Lina Sparrow, a modern-day lawyer, is tasked to find a suitable -plaintiff who will be the face of a massive and historical lawsuit pertaining to the reparation for the descendants of African-American slaves. Juxtapose to the controversy surrounding a series of paintings attributed to the wife of a Slave-Owner Farmer in rural Virginia before the Civil War.

We travel back in time to 19th Century Virginia, where Lu Anne Belle and her slave girl Josephine Bell are creating the paintings based on their life at the farm. Obviously, Josephine has more talent than her owner. It is implied that majority of the pictures in Lu Anne's studio is really Josephine's. 

Josephine is also planning to escape from the Bell farm and make her way to the Underground Railroad being conducted by the Rounds Family.

Lina is on a quest to find Josephine's descendants and to give her the proper recognition for the Bell paintings and for her descendants to claim what is rightfully theirs. She is also on her own journey to discover what really happened to her mother who she believes died when she was 4 years old.

The beginning of the book was promising but after a few chapters and the introduction of more characters and sub plots, do you realize that there is no real connectivity to the events of the past and the present. I became a bit disoriented and genuinely disappointed.

In one scene, after being captured and beaten by slave catchers, she was still able to hold on to her paintings.
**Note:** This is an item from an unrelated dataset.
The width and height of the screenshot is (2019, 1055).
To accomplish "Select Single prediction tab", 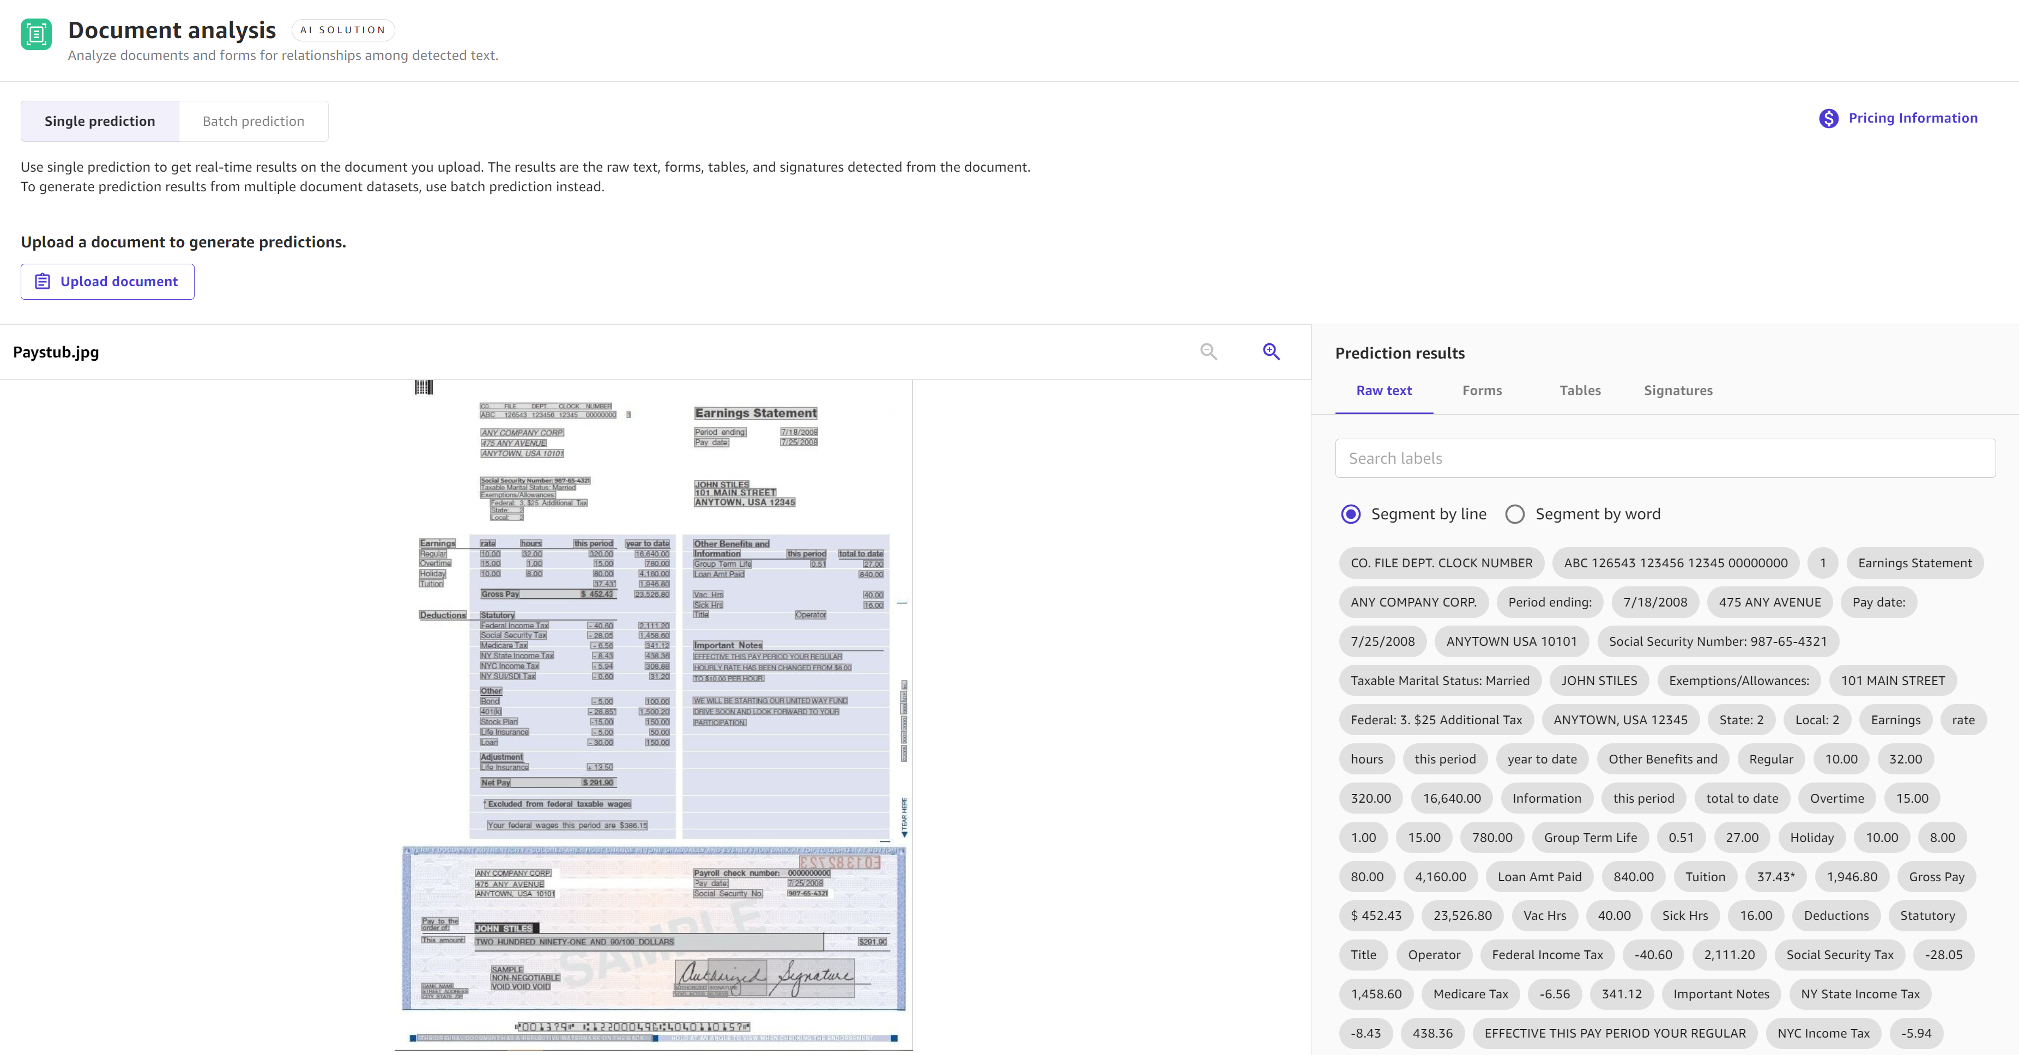I will click(x=100, y=121).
Who would have believed that she was able to save her paintings from being destroyed while being tied down. It didn't feel real to me.

The theme was interesting and catchy. Slave girl who is an artist and who've left a body of work that depicts a realistic view of the life of an 19th century African-American slave. But the author seemed to be in a hurry to finish the book and the way she ended the novel didn't bring justice to what she initially presented to her readers.

For me, the book wasn't able to resonate any feelings to it's reader. Too many ideas or storylines intercepting with one another. It seems to me that the author tried to emulate A.S. Byatt's novel, "Possession". 

Overall, the book was promising but lack a climactic scene to connect all the dots. I finished the book and didn't regret reading it but it left me in an unfulfilled emotional state.